Huntington Beach man, a former church chairman, charged with stealing $11.4 million from church assets
A Huntington Beach man has been charged with stealing more than $11 million from the church he previously worked for and using the money to buy a $2-million home and membership to Disneyland’s exclusive dining club, where he hosted professional sports teams and other high-profile guests.
Charles Thomas Sebesta, 54, was arrested Monday on a federal grand jury indictment charging him with 13 counts of wire fraud, bank fraud and aggravated identify theft in connection with crimes allegedly committed against his former employer, Fifth Church of Christ, Scientist, Los Angeles, according to the U.S. attorney’s office.

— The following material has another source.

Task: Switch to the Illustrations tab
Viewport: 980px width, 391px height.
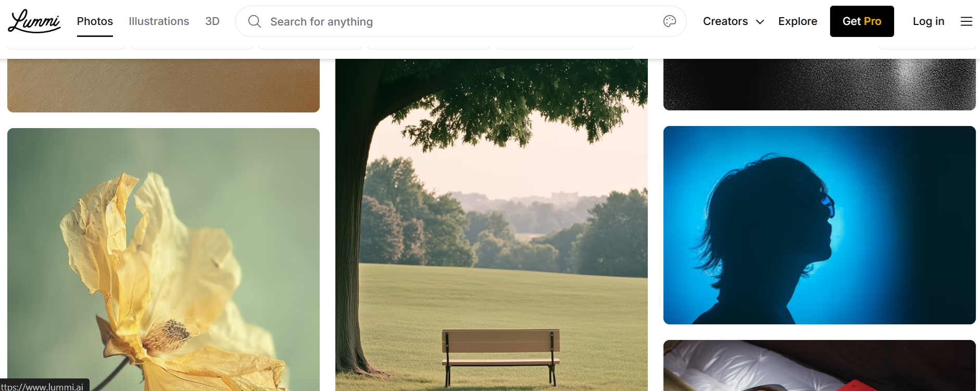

All told, federal prosecutors allege Sebesta stole $11,438,213 from church assets and $34,032 from a private high school that also employed him.
Sebesta was hired as the church’s facilities manager in 2001. He joined the church four years later and served as the local chairman, which gave him control over the church’s finances — including at least five of its bank accounts, prosecutors said.
Sebesta is accused of recording draws from church coffers as “donations” and payments to fictitious companies, and prosecutors allege he forged a church member’s signature and made up email addresses to carry out the scheme.
For at least 10 years, the U.S. attorney’s office alleges, Sebesta funneled checks from the church to fake companies’ bank accounts he had opened, as well as to himself and his family members.
“To further conceal these payments, Sebesta allegedly forged a church member’s signature on numerous checks drawn against the church’s bank accounts,” the office said in a statement.
When the church sold a Hollywood property in 2008, prosecutors allege, Sebesta used a “significant majority” of the proceeds from the transaction, which he oversaw, for his personal use — including buying a $2-million home.
In June 2010, Sebesta bought a membership at Disneyland’s Club 33 with church funds, prosecutors say.
Between 2009 and 2010, the indictment alleges, Sebesta wired more than $3 million in church funds to his personal tax accounts to generate overpayment refunds to himself.
If convicted as charged, Sebesta could face a statutory maximum sentence of more than 250 years in federal prison.
In 2014, Sebesta and another man were charged with grand theft on allegations of diverting $177,942 from the Catholic missionary group Lay Mission-Helpers Assn. to a bank account in the name of Sebesta’s son. The two pleaded not guilty but agreed to an $869,000 civil settlement.